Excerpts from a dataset
§ §

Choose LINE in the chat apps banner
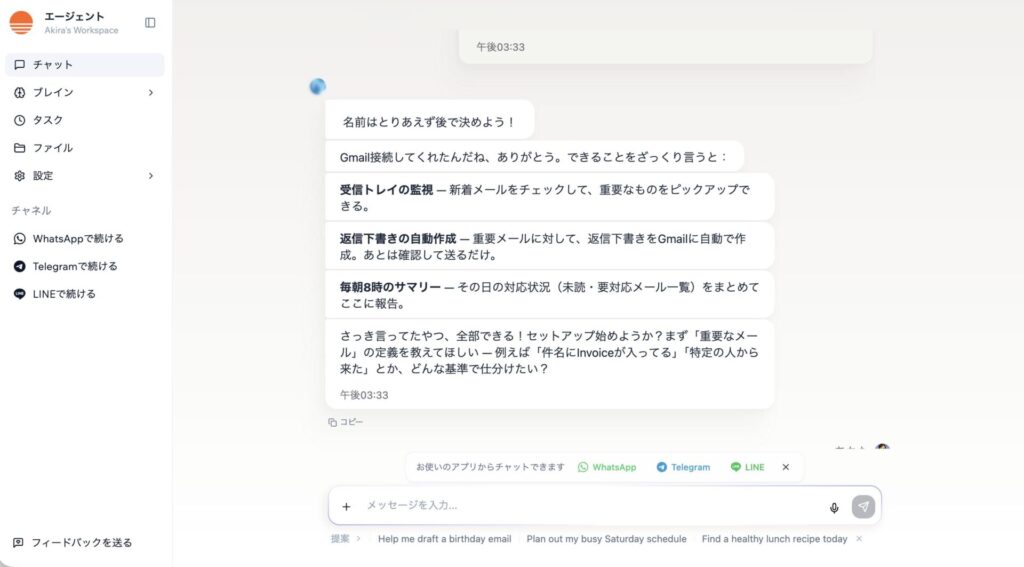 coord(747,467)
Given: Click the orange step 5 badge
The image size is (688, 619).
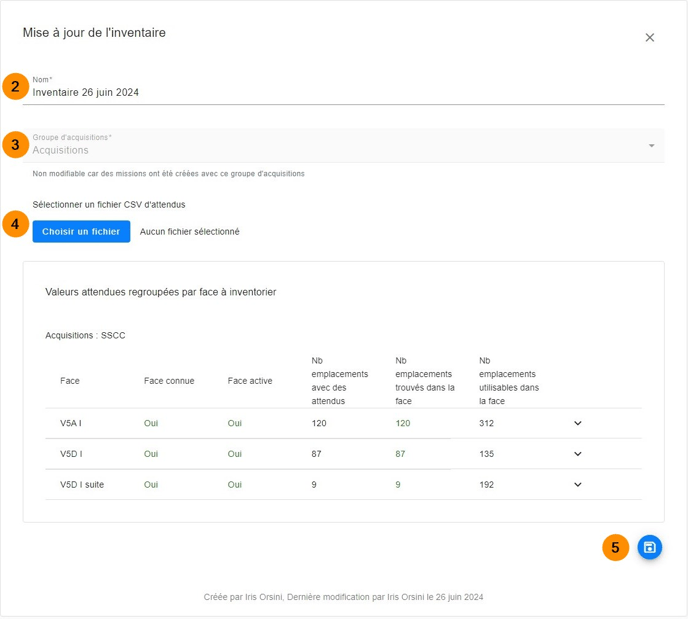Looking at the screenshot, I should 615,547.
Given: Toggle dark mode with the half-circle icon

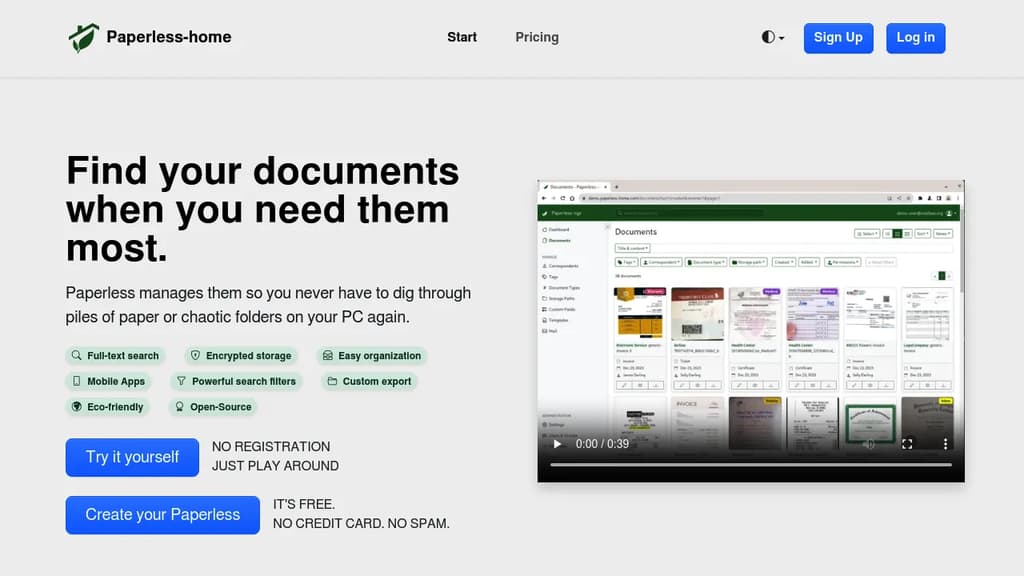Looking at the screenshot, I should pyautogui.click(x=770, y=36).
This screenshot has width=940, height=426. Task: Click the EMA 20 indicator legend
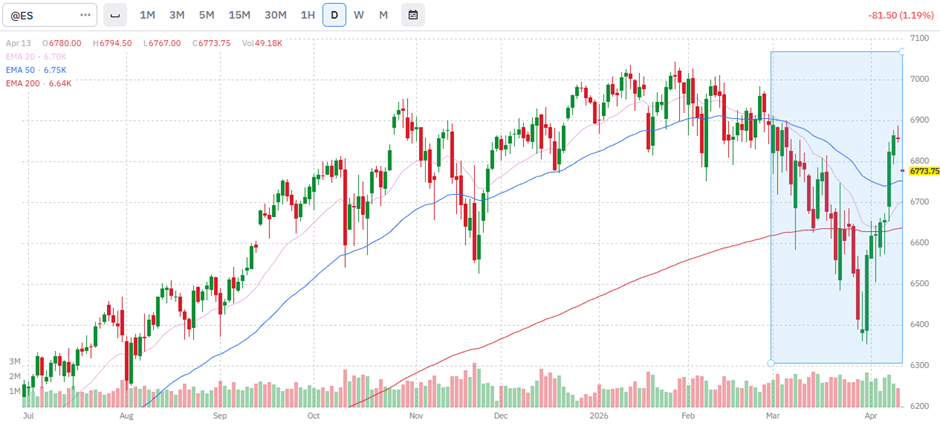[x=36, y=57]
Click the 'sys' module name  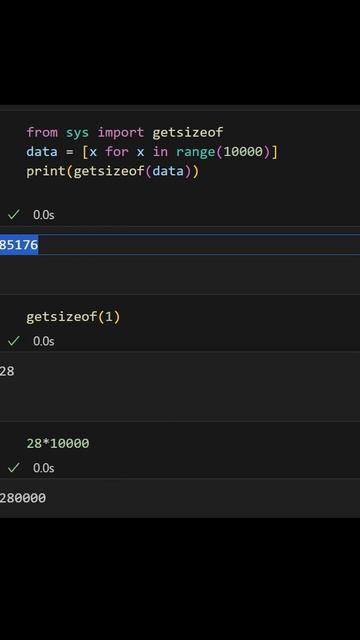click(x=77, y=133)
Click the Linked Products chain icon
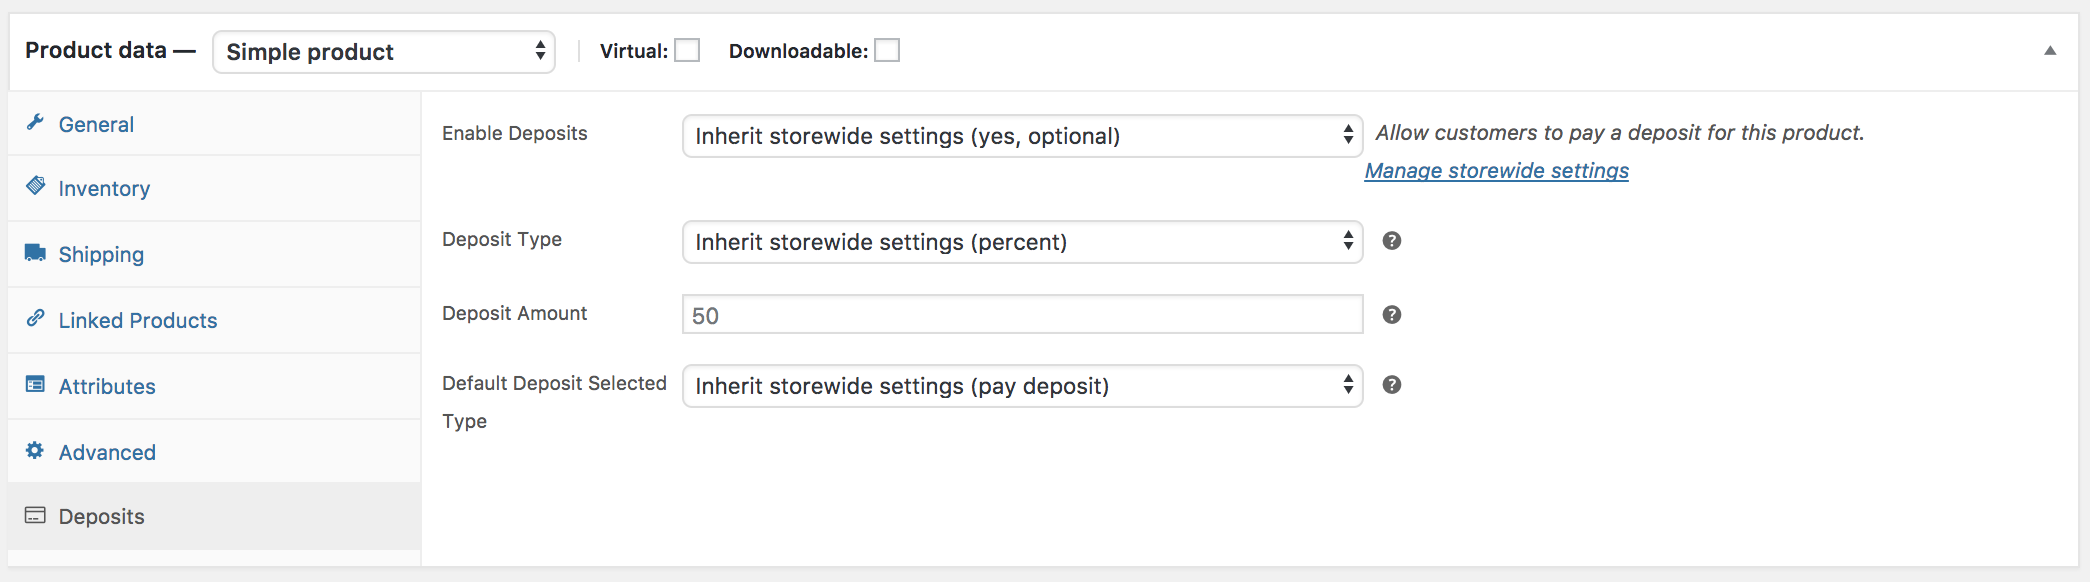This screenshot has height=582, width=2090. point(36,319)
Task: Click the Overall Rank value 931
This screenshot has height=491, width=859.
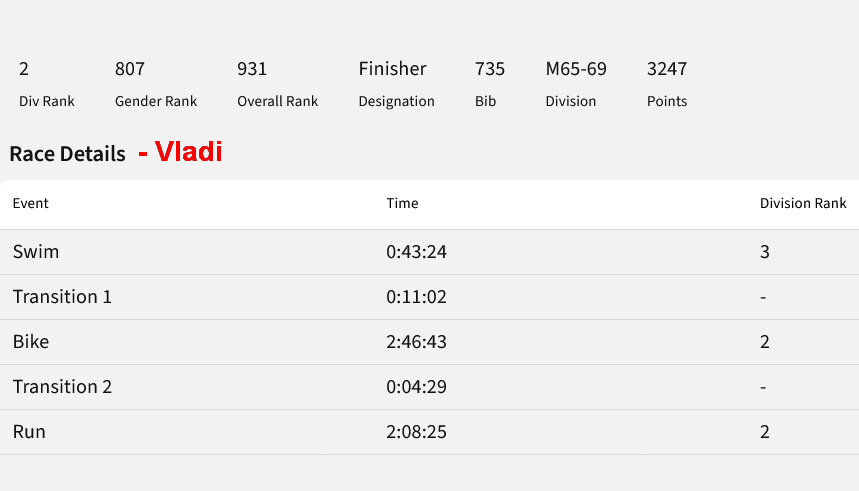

§ §

#### [PROBLEM DETAILS]
From the line containing "Click the Linked Products chain icon" down to the last line of the data above, transcribe exactly those lines and no others; omit the pictures.

#### [RESULT]
Click the Linked Products chain icon
This screenshot has height=582, width=2090. point(36,319)
Task: Click the Overall Rank value 931
This screenshot has height=491, width=859.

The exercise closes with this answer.